OKLAHOMA CITY—Lives hang on the line whenever Chad Parks goes to work in the aircraft engine quality assurance business, so his senses are naturally tuned to picking up the finest details in every human endeavor. Today, those keen senses were honed on
classical Chinese dancers flowing gracefully on stage as he attended Shen Yun Performing Arts in Oklahoma City.
In aircraft terminology, “souls” are what passengers aboard planes are often called. After Saturday’s matinee at the Visual and Performing Arts Center Theater, Mr. Parks told The Epoch Times that’s also what he saw beaming from every turn of a dancer’s hand and note plucked or blown from a
musical instrument: soul.
Every detail radiated positive energy.
“You can just tell it comes from within their—not just their practice and all, but from their spirit,” he said, adding that he picks up on these things because he works for Pratt & Whitney where “the smallest detail can create a catastrophe.”
“We build jet engines for aircraft, not only military, but civilian aircraft,” he said. “We make sure everything is just right. So maybe that’s why this touches me more than maybe some because we’re very focused on details with aircraft.”
New York-based Shen Yun is the world’s premier classical Chinese dance company, which aims to “revive a culture that was once almost lost” with its dance segments.

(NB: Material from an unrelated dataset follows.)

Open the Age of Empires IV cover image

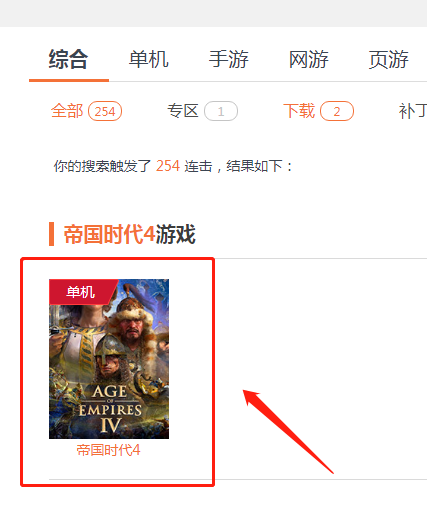(109, 359)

Mr. Parks elaborated on what he saw today in Shen Yun, whose tagline reads, “China before communism.” Mr. Parks, who served in the U.S. military for 27 years, said the show enlightened him on the essence of Chinese culture, which he once assumed was a “very closed society.”
“But that’s not the way,” he said. “I have a new hope for society, later on, that we can come together and all have that positive spirit that is enlightening.”
Shen Yun displays arts sourced from ancient times, often painstakingly researching motifs and myriad ethnic dances from across the Middle Kingdom and throughout history. Its dancers also aim to cultivate their characters per the virtues of ancient times and bring that to the stage—something Mr. Parks also didn’t fail to notice.
He thinks the world can benefit from
Shen Yun and its efforts to share those virtues.
“Each one of them, you can almost look into their eyes and see that they’re just filled with that excitement and energy. It just flows out of them naturally,” he said. Can it benefit society? “Absolutely,” he said, “especially nowadays with society seemingly so divisive.”